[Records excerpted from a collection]

___

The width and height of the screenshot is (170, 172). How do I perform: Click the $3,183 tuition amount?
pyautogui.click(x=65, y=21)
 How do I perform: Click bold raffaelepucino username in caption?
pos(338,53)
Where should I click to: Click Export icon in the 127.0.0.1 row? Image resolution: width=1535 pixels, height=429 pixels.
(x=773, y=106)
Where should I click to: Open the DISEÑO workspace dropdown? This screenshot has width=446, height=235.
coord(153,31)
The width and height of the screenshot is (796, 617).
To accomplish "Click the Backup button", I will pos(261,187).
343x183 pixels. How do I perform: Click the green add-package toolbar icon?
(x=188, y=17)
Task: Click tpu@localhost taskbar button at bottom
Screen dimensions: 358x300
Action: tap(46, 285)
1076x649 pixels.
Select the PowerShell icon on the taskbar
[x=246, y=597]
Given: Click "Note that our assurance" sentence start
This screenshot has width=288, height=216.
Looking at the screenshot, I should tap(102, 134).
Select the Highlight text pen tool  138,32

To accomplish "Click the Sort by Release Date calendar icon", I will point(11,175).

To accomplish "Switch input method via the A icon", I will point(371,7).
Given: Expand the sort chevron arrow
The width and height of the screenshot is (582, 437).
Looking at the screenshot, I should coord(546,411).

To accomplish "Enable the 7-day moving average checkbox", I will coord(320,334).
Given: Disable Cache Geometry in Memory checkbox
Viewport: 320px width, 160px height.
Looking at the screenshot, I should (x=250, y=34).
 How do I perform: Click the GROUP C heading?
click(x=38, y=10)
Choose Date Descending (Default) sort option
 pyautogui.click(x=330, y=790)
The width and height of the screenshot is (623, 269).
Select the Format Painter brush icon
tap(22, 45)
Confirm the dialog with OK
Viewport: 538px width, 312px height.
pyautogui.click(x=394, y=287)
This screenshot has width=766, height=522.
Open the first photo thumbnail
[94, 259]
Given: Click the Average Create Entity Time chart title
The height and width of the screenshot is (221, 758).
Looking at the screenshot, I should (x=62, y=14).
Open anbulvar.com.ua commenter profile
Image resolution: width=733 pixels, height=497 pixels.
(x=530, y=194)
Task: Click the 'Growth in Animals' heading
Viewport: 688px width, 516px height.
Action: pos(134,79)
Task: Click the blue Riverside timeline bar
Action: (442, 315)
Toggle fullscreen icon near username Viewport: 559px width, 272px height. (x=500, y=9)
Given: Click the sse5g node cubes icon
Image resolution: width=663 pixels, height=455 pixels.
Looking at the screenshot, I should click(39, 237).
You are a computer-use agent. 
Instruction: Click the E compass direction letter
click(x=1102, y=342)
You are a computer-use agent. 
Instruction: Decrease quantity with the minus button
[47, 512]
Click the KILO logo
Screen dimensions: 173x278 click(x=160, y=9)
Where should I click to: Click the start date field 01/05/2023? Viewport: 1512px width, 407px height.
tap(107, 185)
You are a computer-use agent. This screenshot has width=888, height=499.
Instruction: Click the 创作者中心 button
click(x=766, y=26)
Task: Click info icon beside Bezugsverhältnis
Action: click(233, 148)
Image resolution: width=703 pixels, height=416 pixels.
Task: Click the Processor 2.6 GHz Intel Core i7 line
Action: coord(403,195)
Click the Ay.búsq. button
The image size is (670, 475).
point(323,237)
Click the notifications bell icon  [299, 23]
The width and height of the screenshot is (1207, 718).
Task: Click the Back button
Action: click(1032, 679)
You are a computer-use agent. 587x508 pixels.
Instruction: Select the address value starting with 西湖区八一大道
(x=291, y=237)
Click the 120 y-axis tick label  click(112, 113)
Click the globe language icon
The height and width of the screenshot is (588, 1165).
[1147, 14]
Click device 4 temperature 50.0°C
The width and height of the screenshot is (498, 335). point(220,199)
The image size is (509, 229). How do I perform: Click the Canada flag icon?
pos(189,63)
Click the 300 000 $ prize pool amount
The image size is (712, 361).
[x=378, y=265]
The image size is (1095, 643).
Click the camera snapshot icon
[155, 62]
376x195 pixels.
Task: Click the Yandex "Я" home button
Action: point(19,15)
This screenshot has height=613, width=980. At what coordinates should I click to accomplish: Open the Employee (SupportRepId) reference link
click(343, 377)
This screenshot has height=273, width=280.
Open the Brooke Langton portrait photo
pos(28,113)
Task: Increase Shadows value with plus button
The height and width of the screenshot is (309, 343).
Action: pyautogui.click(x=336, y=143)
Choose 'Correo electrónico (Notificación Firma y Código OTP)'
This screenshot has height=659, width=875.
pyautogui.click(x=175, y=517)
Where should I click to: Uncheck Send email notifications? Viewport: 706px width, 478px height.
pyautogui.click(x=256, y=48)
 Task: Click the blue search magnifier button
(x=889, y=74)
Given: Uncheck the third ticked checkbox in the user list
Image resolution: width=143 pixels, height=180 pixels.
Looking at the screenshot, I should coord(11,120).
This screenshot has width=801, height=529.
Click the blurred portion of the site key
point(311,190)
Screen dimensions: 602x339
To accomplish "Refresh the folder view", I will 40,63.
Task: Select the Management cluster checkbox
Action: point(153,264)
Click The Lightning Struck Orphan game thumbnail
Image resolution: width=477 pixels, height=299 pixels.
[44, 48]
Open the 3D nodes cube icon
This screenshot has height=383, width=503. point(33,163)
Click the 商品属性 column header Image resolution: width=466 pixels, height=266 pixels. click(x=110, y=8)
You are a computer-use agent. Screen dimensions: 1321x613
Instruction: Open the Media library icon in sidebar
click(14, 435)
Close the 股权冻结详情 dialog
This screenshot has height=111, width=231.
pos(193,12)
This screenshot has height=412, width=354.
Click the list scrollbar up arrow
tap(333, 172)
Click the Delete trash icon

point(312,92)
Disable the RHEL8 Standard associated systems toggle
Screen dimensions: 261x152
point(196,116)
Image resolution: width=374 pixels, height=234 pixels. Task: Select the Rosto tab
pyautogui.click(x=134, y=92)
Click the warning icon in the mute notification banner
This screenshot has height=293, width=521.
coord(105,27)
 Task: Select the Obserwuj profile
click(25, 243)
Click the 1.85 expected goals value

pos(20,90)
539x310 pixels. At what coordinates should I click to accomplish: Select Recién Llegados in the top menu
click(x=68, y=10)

___

Take the entries above and return only the lines from the one with "Click the camera snapshot icon" to the one with "Task: Increase Shadows value with plus button", both included, unchanged.

THE COMPLETED TASK ->
Click the camera snapshot icon
[155, 62]
376x195 pixels.
Task: Click the Yandex "Я" home button
Action: point(19,15)
This screenshot has height=613, width=980. At what coordinates should I click to accomplish: Open the Employee (SupportRepId) reference link
click(343, 377)
This screenshot has height=273, width=280.
Open the Brooke Langton portrait photo
pos(28,113)
Task: Increase Shadows value with plus button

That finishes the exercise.